Dell have announced a new player in the entry-level storage space that affectively replaces the MD3 range and also treads on the toes of its cousin the SCv3020. It’s called the ME4 and at present is available in three different sizes. The ME4012 and ME4024 which take 12 3.5″ and 24 2.5″ drives respectively. They’re available with single or dual controllers, are based on Dell’s PowerEdge platform and come with a snazzy new bezel. Then there are the ME4084 which is 5U and accommodates a whopping 84 3.5″ drives which are also available as JBOD.
Optional expansion enclosures are available, and they fit the same mould as the base arrays. 2U models the ME412 and ME424 with, you guessed it, 12 3.5″ and 24 2.5″ drives respectively. And the ME484, 5U, 84 Drives. You can only scale in the same form factor so you can attach the ME412 and ME424 to either the M4012 and ME4024 but the M484 will only attach to the ME4084. The maximum you can scale to is 336 drives or 4PB, did I mention this was entry-level?
All arrays and enclosures support a mix of SSD, 15k, 10k and 7.2k drives including self-encrypting drives so you can mix and match as you requirements require, operating in Full Flash, Hybrid or HDD only.

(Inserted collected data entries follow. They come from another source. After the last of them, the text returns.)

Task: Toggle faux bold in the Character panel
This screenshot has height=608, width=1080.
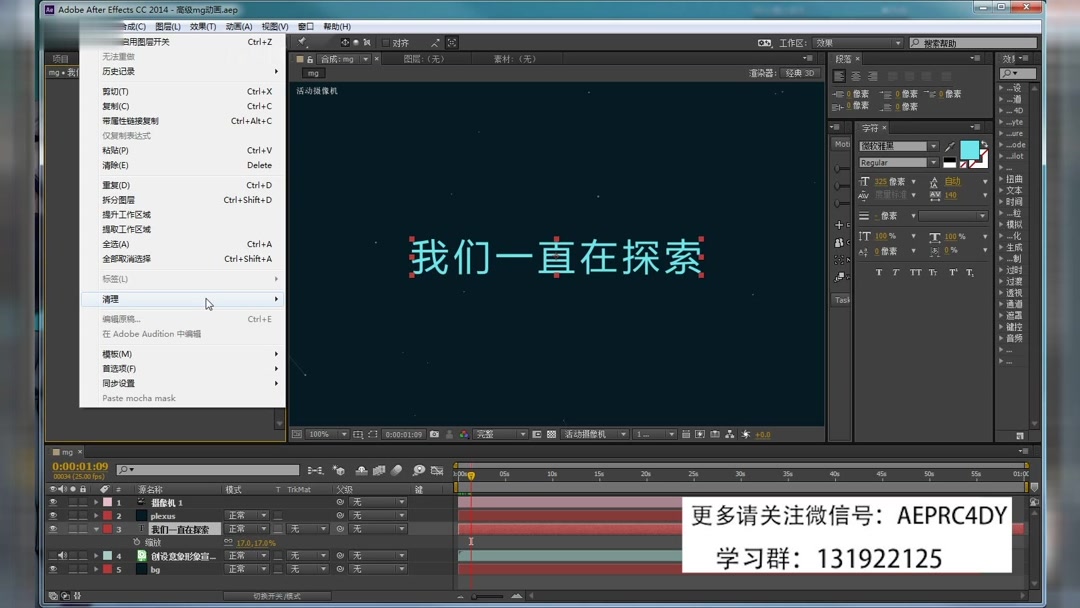Action: click(878, 272)
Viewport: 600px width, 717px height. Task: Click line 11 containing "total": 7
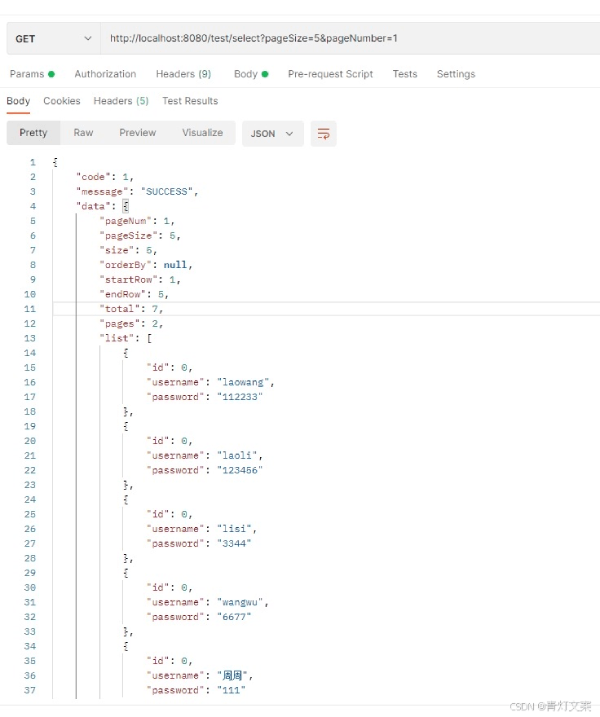(x=326, y=309)

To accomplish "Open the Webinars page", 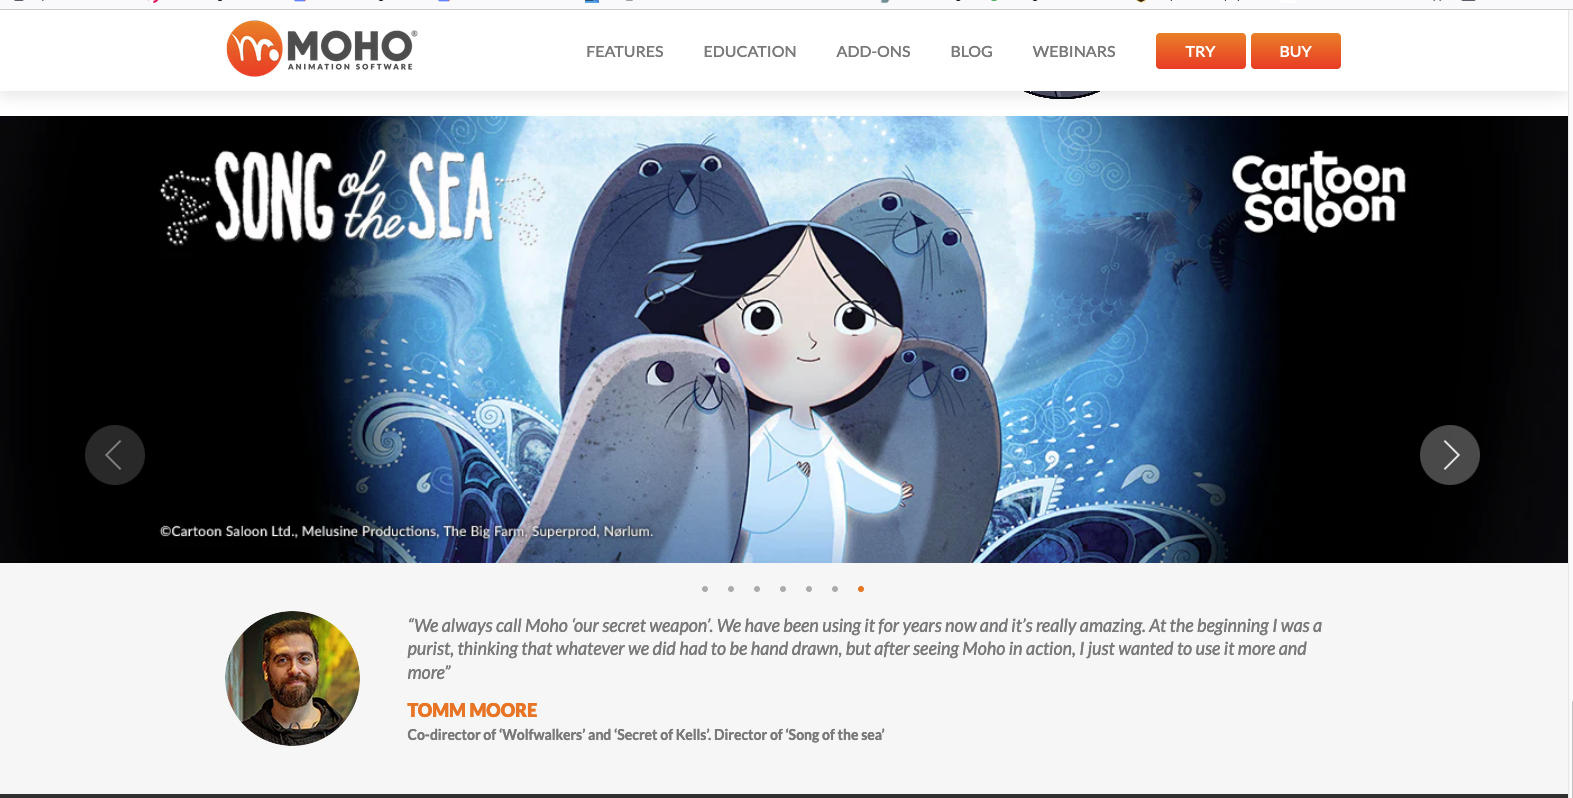I will coord(1074,51).
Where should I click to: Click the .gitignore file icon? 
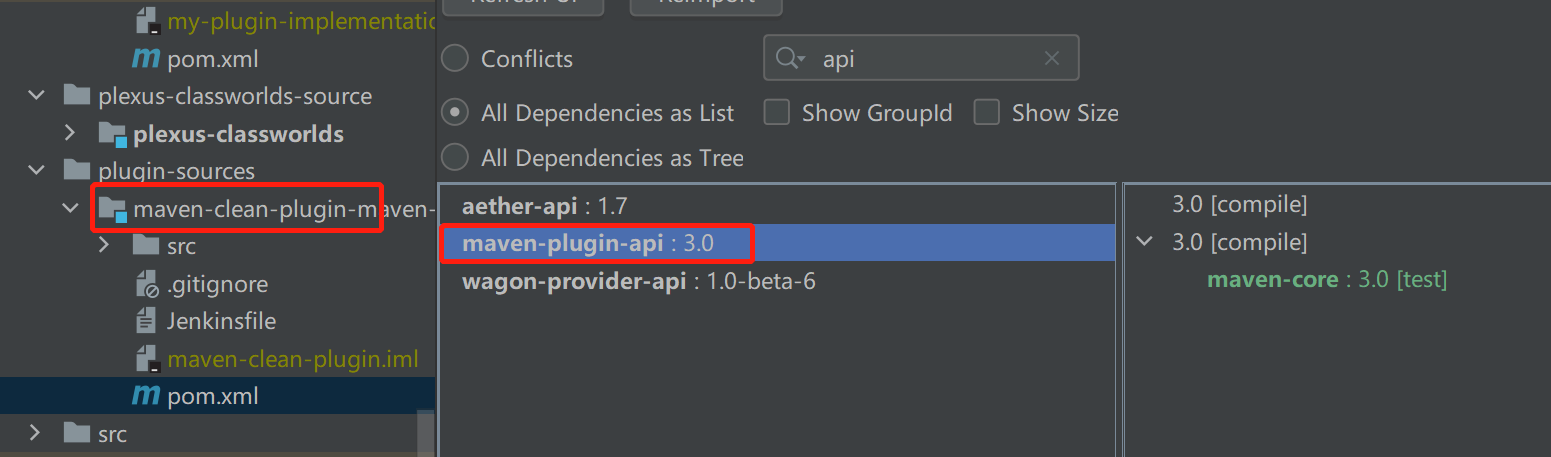pos(147,284)
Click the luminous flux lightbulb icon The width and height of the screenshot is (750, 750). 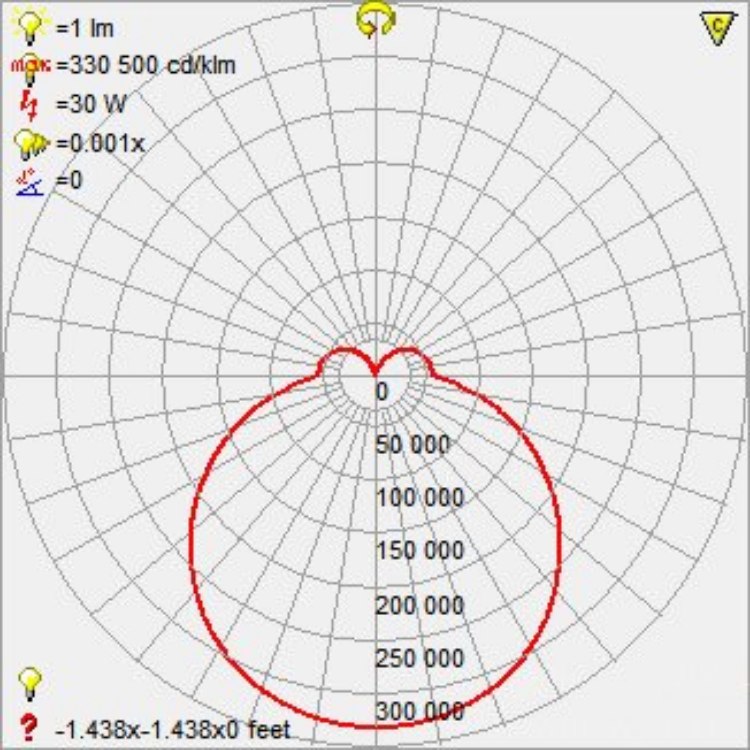pos(31,26)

Dell say the ME4 is optimized to run a variety of mixed workload applications. Physical and virtual, and I can see why. This is a fully-featured solution with concurrent support for iSCSI SAS and Fibre Channel. Utilizing a 12G SAS backend for improved performance and Distributed RAID (ADAPT) delivers faster rebuild times.
Out of the box, it comes with all-inclusive licensing which includes the following
- IP & FC Remote Replication,
- Volume Copy/Clones,
- Thin Provisioning,
- Snapshots,
- Read caching,
- 3 Level Tiering,
- Encryption (SEDs).
- Virtualisation Integration and simple management through a HTML5 GUI that Dell say you can use to get your ME4 configured in under 15 minutes.
For customers looking for enterprise storage features in an easy to use and simple to deploy package, this is a great fit. It would work well supporting a small vSphere or Hyper-V environment or for a cost-effective backend to a CCTV system.
However, it’s not the solution for all, if you have requirements for more power and features such as file storage and inline compression its worth looking at other offerings from Dell such as Unity or SC.